Accomplished in a multitude of fields - drawing, painting, print-making, music, calligraphy, typography, book design, editing, printing, publishing - Leo Bensemann stood at the heart of New Zealand’s literary and cultural life from the 1930s to the 1980s as designer and illustrator at the Caxton Press, member of The Group and friend of Charles Brasch, Rita Angus, Douglas Lilburn, Lawrence Baigent, Denis Glover and Doris Lusk. At a time when Christchurch was the leading centre in New Zealand for literature, theatre, music and the visual arts, Bensemann, through his own activities and his personal and professional relationships, was in the thick of it. His art and design - witty and allusive, fantastical in style and subject - contrasted dramatically with the prevailing fashion for realism and regional landscape, establishing Bensemann as a challenging outsider within New Zealand art. From the 1960s Bensemann took up landscape painting, producing increasingly powerful and distinctive paintings of South Island scenes.

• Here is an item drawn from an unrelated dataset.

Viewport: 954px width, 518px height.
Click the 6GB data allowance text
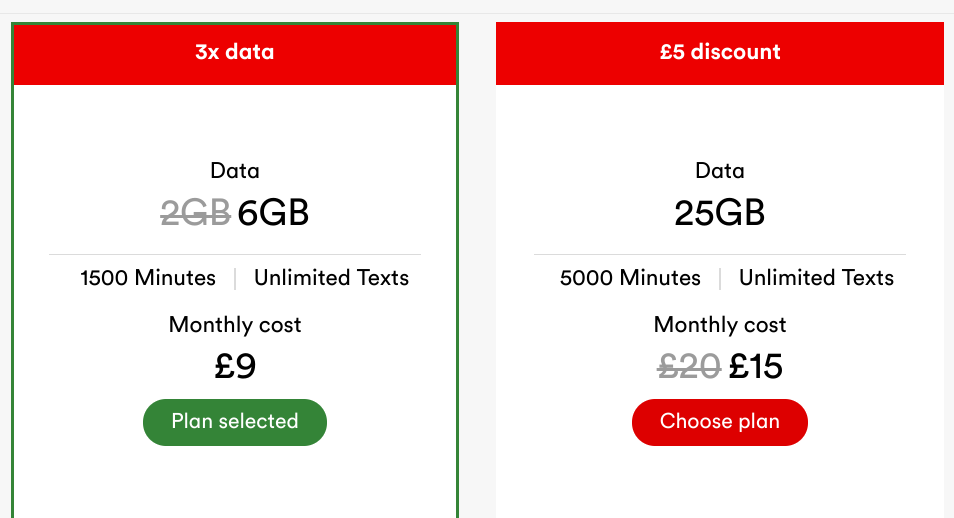[273, 213]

Peter Simpson is the Director of Holloway Press at The University of Auckland where formerly he was Associate Professor and Head of English. He has written or edited more than a dozen books, including Look Back Harder: Critical Writings 1935-1984 by Allen Curnow (AUP, 1987); Selected Poems by Kendrick Smithyman (AUP, 1989); Answering Hark: McCahon/Caselberg: Painter/Poet (2001); Colin McCahon: The Titirangi Years 1953-59 (AUP, 2007); Peter Peryer, Photographer (AUP, 2009); and two volumes of Bensemann’s graphic work: Fantastica: Thirteen Drawings (1997) and Engravings on Wood (2004).